Written by dap
on April 19, 2024

All about swap on illumos systems

In the previous post, I gave an overview of the Big Four Consumers of physical memory on illumos systems. I also explained why it’s nebulous to talk about utilization of physical memory, why we talk about "memory pressure" instead, and how the Big Four Consumers each respond when the system runs low on memory. In this post, I’ll talk in depth about "swap". As we’ll see, swap is closely related to physical memory.

The references in this post ("[IL]", "[SPT]", "[SP]", etc.) are the same as the previous post and described again under "References" below.

What is swap?

(Ref: SPT p. 164-169)

Swap can be confusing because the term "swap" is used to refer to a bunch of distinct (but related) things. I’ve chosen more specific terminology for this post. I’ll say that swap space is a synthetic resource that’s used to manage general-purpose memory on the system. I’ll call the data that’s stored there swap data. This includes user thread stacks, user heaps, private filesystem mappings, tmpfs, and lots more. Outside this post, "swap" might refer to either of these things, both of them, or the kernel subsystem that manages swap space, or the memory scheduler (that swaps out entire threads and processes), or "hard swapping" (the most extreme response to memory pressure), or even the Linux analog of what illumos calls paging! "Anonymous memory" is also sometimes used to mean what I’m calling "swap space" or "swap data".

By "synthetic", I mean that swap space is a made-up resource: the system defines a number that I’m calling the total swap space and it enforces a rule that allocations of memory pages (outside most of the Big Consumers I discussed in the last post) allocate from this pool of swap space. But it’s not a specific area of memory, it may exceed physical memory, and it can change over time!

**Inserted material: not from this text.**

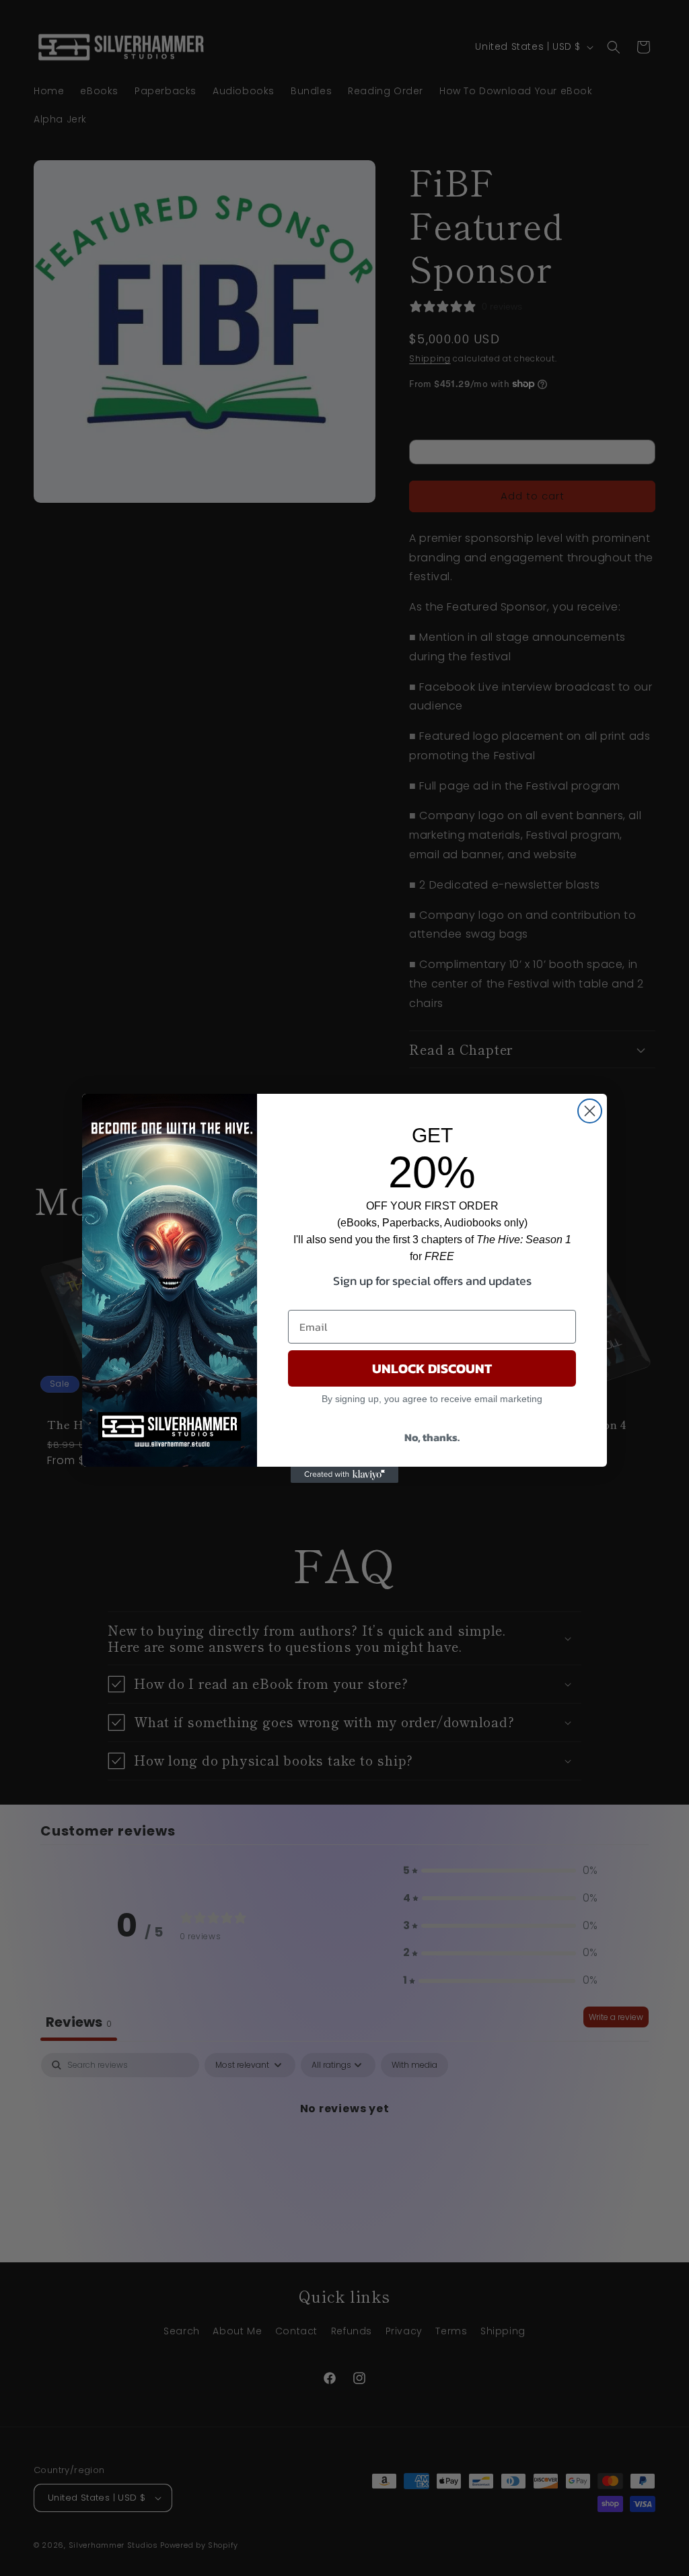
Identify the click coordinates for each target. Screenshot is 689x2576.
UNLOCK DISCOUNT (432, 1368)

How is the total swap space determined? It’s (1) the space on all swap devices, plus (2) some amount of physical memory. How much physical memory? It’s basically whatever’s left over after all the other Big Consumers (like ZFS and kmem) get their allocations. As a result, this varies over time: as these other subsystems use more memory, total swap space actually shrinks! As I’ll explain later, this definition allows the system to ensure that there are always pages of physical memory available when they’re needed for swap data — without requiring that each allocation from swap space allocate physical pages, too.

A simple, somewhat wrong model of swap space

I’d like to say that swap is a simple resource: there’s a total size (even if it varies over time), an amount utilized, and you can allocate right up until 100% utilization, after which you can’t allocate any more. That’s … kind of true.

Let’s work through an example. Suppose the system has 1024 MiB of total swap, of which 768 MiB is currently utilized. A program uses mmap to create a 128 MiB copy-on-write mapping (e.g., a writable, private mapping of /dev/zero). This kind of mapping requires allocating a corresponding amount of swap space. There’s enough swap space for this, so the allocation succeeds and so the mmap succeeds. Now 896 MiB of swap are used and 128 MiB are available. Another program uses mmap to create a 256 MiB copy-on-write mapping This mapping needs 256 MiB of swap space, but only 128 MiB are available. The allocation fails. The mmap fails. Simple enough!

Some inconvenient truths

So far, this sounds much simpler than physical memory, where allocations rarely fail outright: instead, they typically get slower and slower as the system frantically tries to find memory. It still matters when stuff gets paged out because things get slow, but that’s really a problem of physical memory saturation, not swap space.

The main problem with this model is that in practice, unless you’ve set a cap on swap space, running out of swap by definition means you’re also running out of physical memory (since swap is allowed to consume all unused physical memory). So you do still find that swap allocations get slower. Non-global zones can have their own caps on swap space, and in those cases I expect you don’t have to worry about swap space allocations getting slower as you run low on swap space.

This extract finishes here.